Joana – Genitora: Joana é a genitora de Pérola (10 anos), Lis (03 anos) e outra criança (06 anos) que também se encontra em acolhimento familiar. Ela disse possuir 28 anos de idade e seis filhos. Na ocasião da entrevista, relatou suspeitar estar gestante de um novo companheiro. Dois dos seus filhos são adolescentes e foram residir com o genitor após intervenção dos órgãos do SGD por apresentarem suposto envolvimento com ato infracional. A filha mais velha da Sra. Joana reside com um companheiro, tendo saído de casa quando ainda era adolescente. No tocante à situação socioeconômica da família, a Sra. Joana disse ser dona de casa, ter estudado até o 1º ano do ensino fundamental, receber apenas o valor pago pelo Programa Bolsa Família (R$ 163,00) e residir em casa alugada. Na época em que suas três filhas foram acolhidas, residia com um companheiro que não trabalhava. De acordo com a equipe técnica, Joana é alcoolista, manifesta uma
postura aparentemente passiva, mesmo ao ser informada da gravidade da situação das filhas. Conforme Monalisa, a filha mais velha da Sra. Joana costuma relatar o comportamento da mãe, informando que ela não cessou o uso de álcool e que sempre foi negligente no que se refere ao provimento das necessidades básicas dela e de seus irmãos, o que motiva o comportamento dos irmãos de praticarem mendicância e a busca por trabalho desde muito cedo. De acordo com a filha, a passividade da genitora é uma característica muito forte, acreditando que ela não possui condições de cuidar das três filhas mais novas sozinha.

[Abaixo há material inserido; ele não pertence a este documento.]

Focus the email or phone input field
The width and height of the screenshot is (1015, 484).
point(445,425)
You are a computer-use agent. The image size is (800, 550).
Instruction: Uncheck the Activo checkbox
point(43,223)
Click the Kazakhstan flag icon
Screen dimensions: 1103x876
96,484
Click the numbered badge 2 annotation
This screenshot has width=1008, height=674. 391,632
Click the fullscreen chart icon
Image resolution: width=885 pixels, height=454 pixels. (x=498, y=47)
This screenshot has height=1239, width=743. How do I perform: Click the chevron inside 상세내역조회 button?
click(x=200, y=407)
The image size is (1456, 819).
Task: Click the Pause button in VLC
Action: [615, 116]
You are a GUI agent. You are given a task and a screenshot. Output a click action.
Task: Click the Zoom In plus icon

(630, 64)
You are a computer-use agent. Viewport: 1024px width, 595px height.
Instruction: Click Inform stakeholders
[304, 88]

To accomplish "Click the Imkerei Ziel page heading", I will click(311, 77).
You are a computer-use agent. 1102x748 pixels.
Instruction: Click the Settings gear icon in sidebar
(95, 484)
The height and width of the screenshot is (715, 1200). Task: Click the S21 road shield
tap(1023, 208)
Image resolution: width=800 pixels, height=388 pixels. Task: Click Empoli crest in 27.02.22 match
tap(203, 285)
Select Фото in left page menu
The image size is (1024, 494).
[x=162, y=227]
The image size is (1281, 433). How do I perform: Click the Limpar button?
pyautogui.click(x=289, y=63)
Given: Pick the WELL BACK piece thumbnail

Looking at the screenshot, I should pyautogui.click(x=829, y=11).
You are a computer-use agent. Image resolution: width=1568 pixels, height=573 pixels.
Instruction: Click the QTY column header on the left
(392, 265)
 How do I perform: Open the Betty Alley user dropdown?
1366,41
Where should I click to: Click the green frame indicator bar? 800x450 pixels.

Pedro - Promotor de Justiça: Pedro possui bacharelado em Direito e Especialização em Ciências Criminais. Há aproximadamente cinco anos, vem atuando na área da infância e juventude nas promotorias em que trabalhou. Atualmente, além de atuar nessa seara, é responsável pelas matérias de Patrimônio Público, Direito do Consumidor e processos judiciais no âmbito do Direito de Família.
Paulo – Juiz: Paulo é o juiz da comarca, responsável pela aplicação das medidas de acolhimento nos casos envolvendo infância e juventude. Possui graduação em Direito e em Filosofia, além de Especialização em Aspectos Legais e Sociais da Infância e Juventude (UFRN), Mestrado em Direito Constitucional com foco na área de infância e está cursando Doutorado em Ciências Sociais. Atua na área cível e possui 13 anos de experiência na área da infância e juventude.
A inclusão de diversos profissionais, criança acolhida, família de origem e família acolhedora, visa abarcar a perspectiva dos diferentes atores envolvidos no processo de acolhimento, considerando-se que os mesmos podem apresentar perspectivas consideravelmente distintas acerca deste serviço, posto que possuem níveis e tipos de envolvimento diferentes durante o processo de acolhimento.
Desse modo, considerou-se importante analisar criticamente os discursos produzidos pelos participantes, observando de que modo eles se complementam, contradizem-se e apreendendo o seu movimento interno, o qual é permeado por um conjunto de relações, conexões e concepções.
Cumpre ressaltar que buscamos ouvir uma das crianças acolhidas, pois apesar de se afirmar a criança e o adolescente são sujeitos de direitos, raramente eles são escutados quanto ao modo com que compreendem sua história de vida, suas escolhas e as alternativas que propõem para a resolução de seus problemas. Muitas vezes, considera-se que esse público “não sabe o que dizer” ou deve ser “poupado” de compreender o seu processo no tocante às medidas protetivas, para evitar seu sofrimento (Moreira et al., 2014).
Nesse sentido, procurou-se oportunizar a essa criança acolhida um espaço em que pudesse expor suas ideias acerca deste momento de sua vida, especialmente no que se refere à sua inserção em uma família acolhedora, uma vez que ela é o “indivíduo” a quem se busca ofertar cuidados e proteção por meio da medida de acolhimento familiar, a quem a atenção de todos os profissionais deve estar voltada.